**Excerpted passage:**
————
How Did Flowers Evolve?

By Christine Lehman

  • Overview

    How Did Flowers Evolve?
    Flowers are the fragrant part of a plant. Flowers can signify romances, celebrate accomplishments, send condolences, deliver apologies, and freshen homes. The real purpose for flowers, however, is to help in plant reproduction. The petals of every type of flower, regardless of how attractive or unattractive they appear, are used to attract pollinators. From the popular showy roses that are popular around Valentine's day to the small, nearly invisible flowers of the duckweed plant, the evolution of flowers has been driven largely by the need to reproduce.
  • History

    Millions of years ago, plants reproduced by means of spores which would float through the air, fall onto land, and grow into a plant identical to its parent. As time progressed, so did the sophisticated nature of plant reproduction. Male and female plants and plant parts developed, which produced pollen (sperm) and ovules (eggs), respectively. Thus, the need for cross-pollination arose, for without cross-pollination, flowers would pollinate themselves and lower genetic variability.
  • Benefits

    Organisms pollinate or cross-pollinate flowers by coming into contact with the male part of the plant, the stamen. The stamen holds pollen which is brushed off by the pollinator and carried to another plant. When the pollinator arrives at the next plant, pollen from the first flower gets transferred to the stigma, or female part, of that flower.

  • Evolution

    Flowers evolved to serve as attractants to organisms. Flowers offer rewards such as nectar or pollen, which can serve as food sources for animals. Occasionally, flowers have evolved to look like insects, and trick other insects of the same species into trying to mate with it, thereby pollinating it in the process.
————
**What this exercise asks:**
(a) According to the article on how flowers evolved, what is the male part of a plant that holds pollen called?
(b) Pick up the article on how flowers evolved right after its last sentence and keep it going.

**Data below:**
————
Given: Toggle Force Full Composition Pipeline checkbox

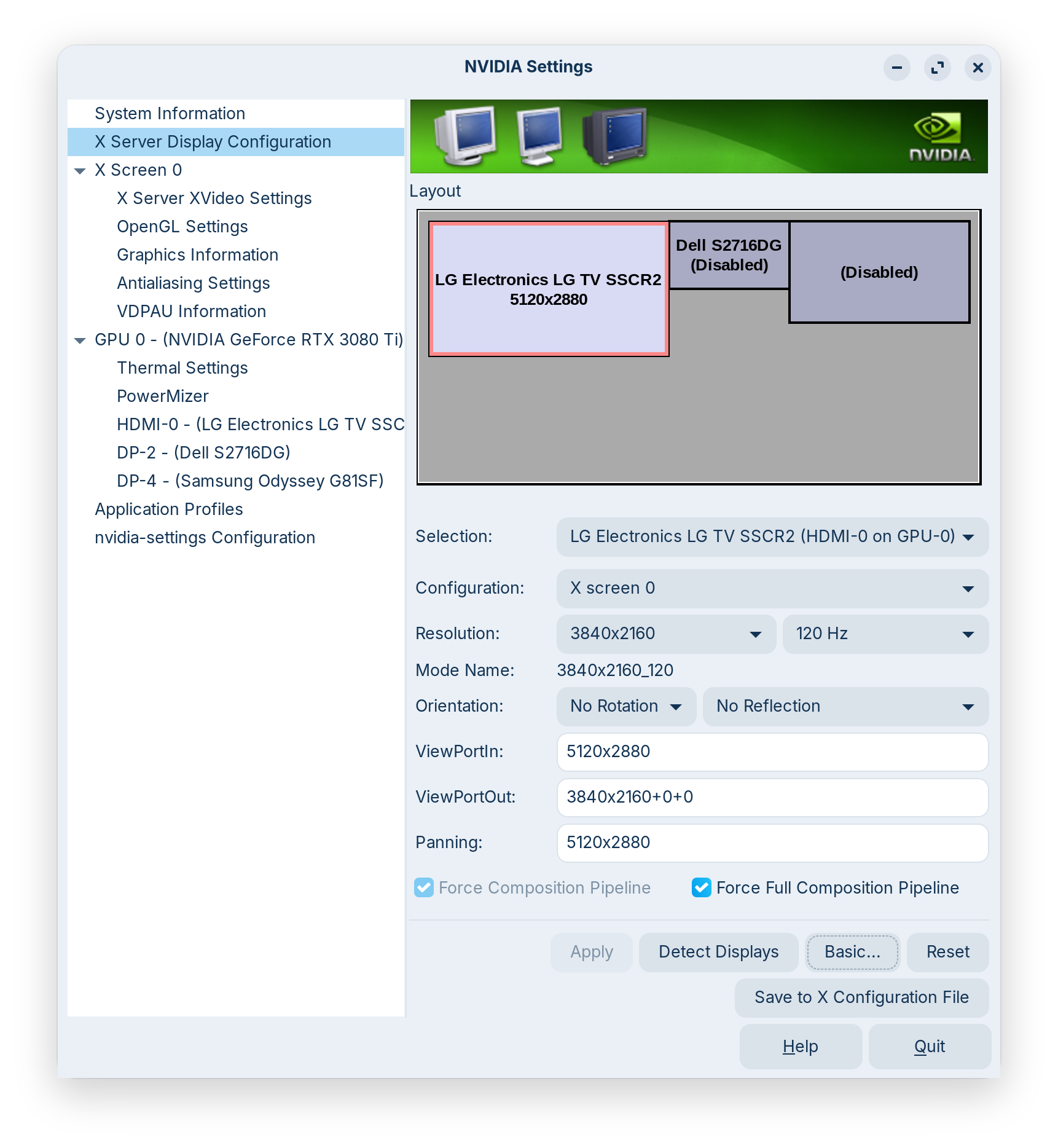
————
**Activity answers:**
(a) The stamen.

(b)
  • Flower colors

    The color of a flower's petals is determined in part by its pollinator. Hummingbirds are attracted to red flowers, while birds and bees can see other colors and are attracted to a number of different flower species. Some petals have ultraviolet coloration that can be seen by insects, but is invisible to the human eye.
    Hummingbird pollinating a flower
  • Flower shapes

    The shape of the flower is also suited to meet the needs of a pollinator. Flowers that are pollinated by hummingbirds and other birds that drink nectar are tubular in shape and have nectar at the base of the tube. Flowers that are pollinated by bees can be different shapes because the bees simply walk across the surface, sticking their tongues in smaller nectar reservoirs. There are plants that are specifically pollinated by bats, ants, butterflies, and many other types of organisms.
  • Co-evolution

    Some plants have very specific pollinators, and have developed flower parts that are suited for a single species of pollinator. This relationship is called co-evolution, two species evolve together. While this relationship works well, the decline of one species is ultimately tied to the decline of another.